The present study reveals that M cells are involved in the pathogenesis of CL-GPC and B cells predominantly mediate the immune response. Although the pathogenesis of CL-GPC has been studied for many years, it is still equivocal. In general, the received opinion about the mechanism is that local deposits results in CL-GPC. Significantly increased leukotriene C4 was observed in tears from patients with CL-GPC patients [13]. This local immune response may be associated with a delayed tear lens clearance and contribute to the pathogenesis or aggravate the severity of contact lens-associated papillary conjunctivitis [7].

MALT is the principal inductive site for mucosal immune responses that are capable of response to T and B cells and specific antigens [5, 15]. M cells exist in the FAE of the top of MALT and function in the binding, uptake, and translocation of soluble and particulate antigens and pathogens. Morphologically, the basolateral membrane of the M cells is deeply invaginated to form intra-epithelial pockets filled with lymphocytes and macrophages so that antigens and pathogens are easily transferred to the underlying lymphocytes and dendritic cells [18, 27, 31, 37]. Recent studies revealed that mammalian conjunctiva contained a cell type with the morphological and functional characteristics of M cells. Typically, these cells can bind and translocate macromolecular material, bacteria, and lectin into underlying lymphocytes, and even cervical lymph nodes. It is indubitable that M cells provide a route of entry into conjunctiva for antigens and pathogens [10, 18, 19, 21, 22].

Some studies indicated that contact lenses are susceptible to contamination by surface deposits. The contamination mainly includes protein and bacteria [11, 16, 20, 23]. These deposits on the lens and ocular surface will be initially processed by the ocular surface’s immune system. There is no doubt that CALT plays a key role in this step. Our results revealed that B lymphocytes and antigen-presenting cells gathered in the intraepithelial pockets and picked up the antigens and pathogens from the ocular surface. Although the biological characteristics of the M cells are yet to be defined, this study represents the first attempt to distinguish that M cells are involved in the pathogenesis of CL-GPC. These M cells may act as the afferent limb of conjunctival specific immunity, playing an important role in the surveillance and sampling of the ocular surface. They might translocate the antigens and/or pathogens from the ocular surface into underlying B lymphocytes so that the B cells are stimulated, gather, proliferate in the CALT, and move to the lymph nodes, which subsequently produces an immune protective response [21]. Although sampling by M cells from the ocular surface is crucial for the induction of the protective conjunctival immune responses, it may also provide a way of entry into the ocular tissue for antigens and/or opportunistic pathogens so that damage to the ocular surface may occur. Studies showed that M cells do not express MHC class II molecules and have only few lysosomes; therefore, most antigens and pathogens will not be degraded when crossing M cells [28, 30]. Moreover, accumulating evidence showed that the numbers of M cells are increased through the induction of mucosal inflammations, and this also happens in the conjunctiva [4, 9, 14, 24, 33, 35]. Numerous M cell formation and lymphocyte gathering produce some very large CALTs so that conjunctival structures and functions are changed. Long-term chronic inflammation may result in conjunctival scar formation, dry eye, and other severe eye diseases.
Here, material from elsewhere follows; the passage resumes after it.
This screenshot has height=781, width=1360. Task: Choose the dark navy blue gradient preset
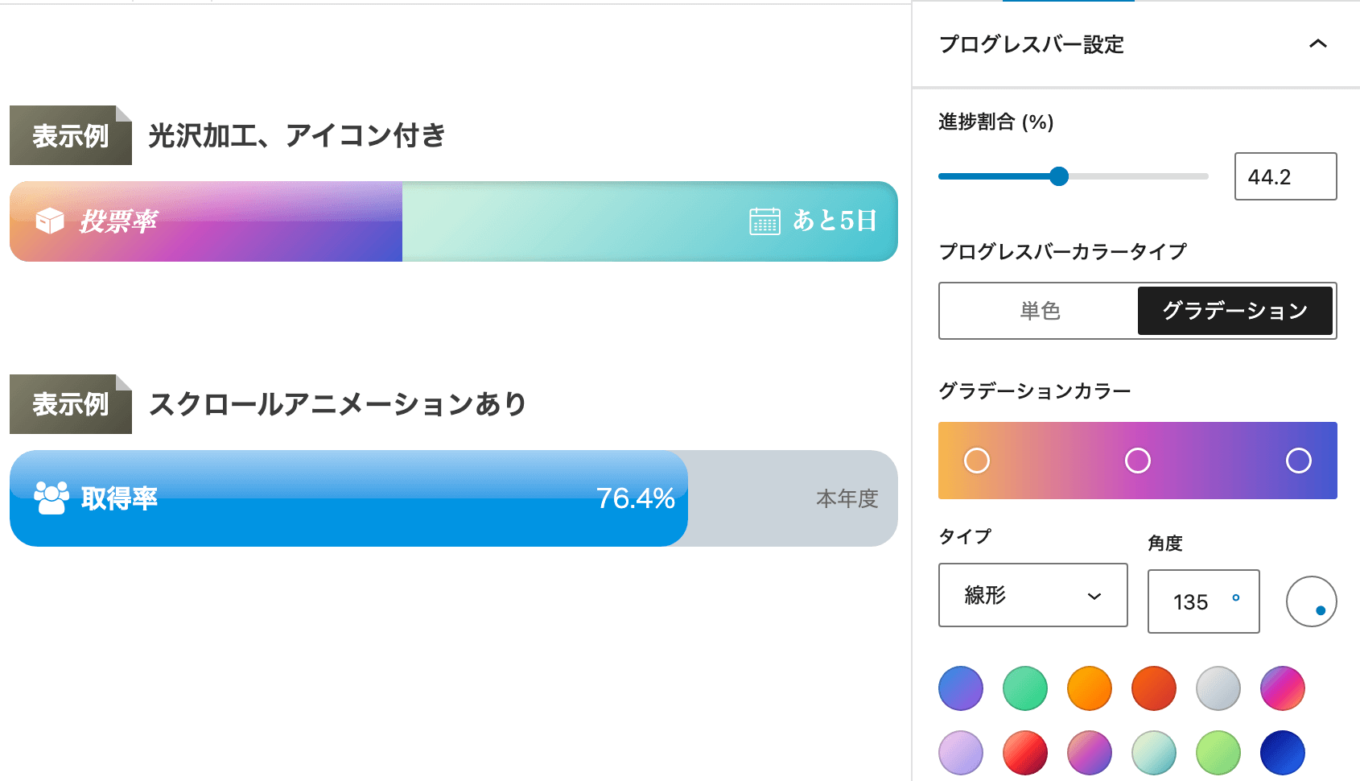[x=1283, y=753]
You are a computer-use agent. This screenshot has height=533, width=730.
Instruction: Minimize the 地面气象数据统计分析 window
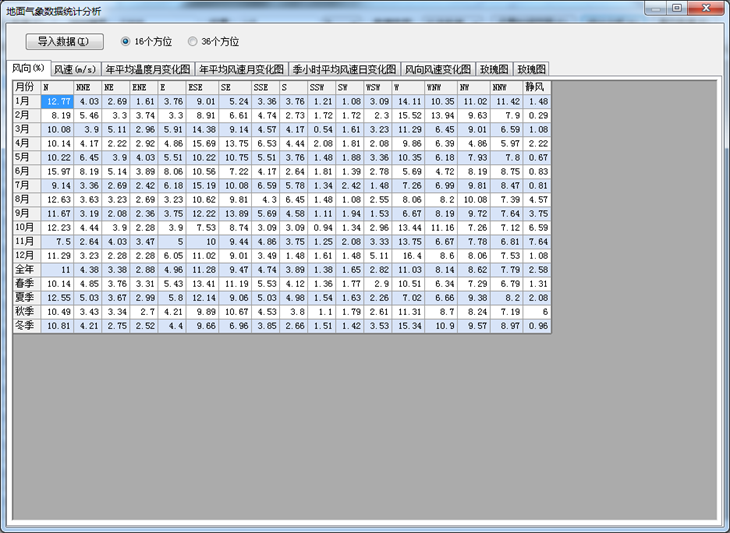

Although CALT is also found in human conjunctiva without contact lens, the diameter of non-CL-GPC follicles is smaller than 1 mm and physical conjunctival structures and functions are maintained, so that their existence causes no complaint [17]. However, giant conjunctival papillae resulting from over-proliferation of M cells and the accumulation of numerous lymphocytes give rise to conjunctival structural destruction and become the main source of clinical discomfort in patients with CL-GPC.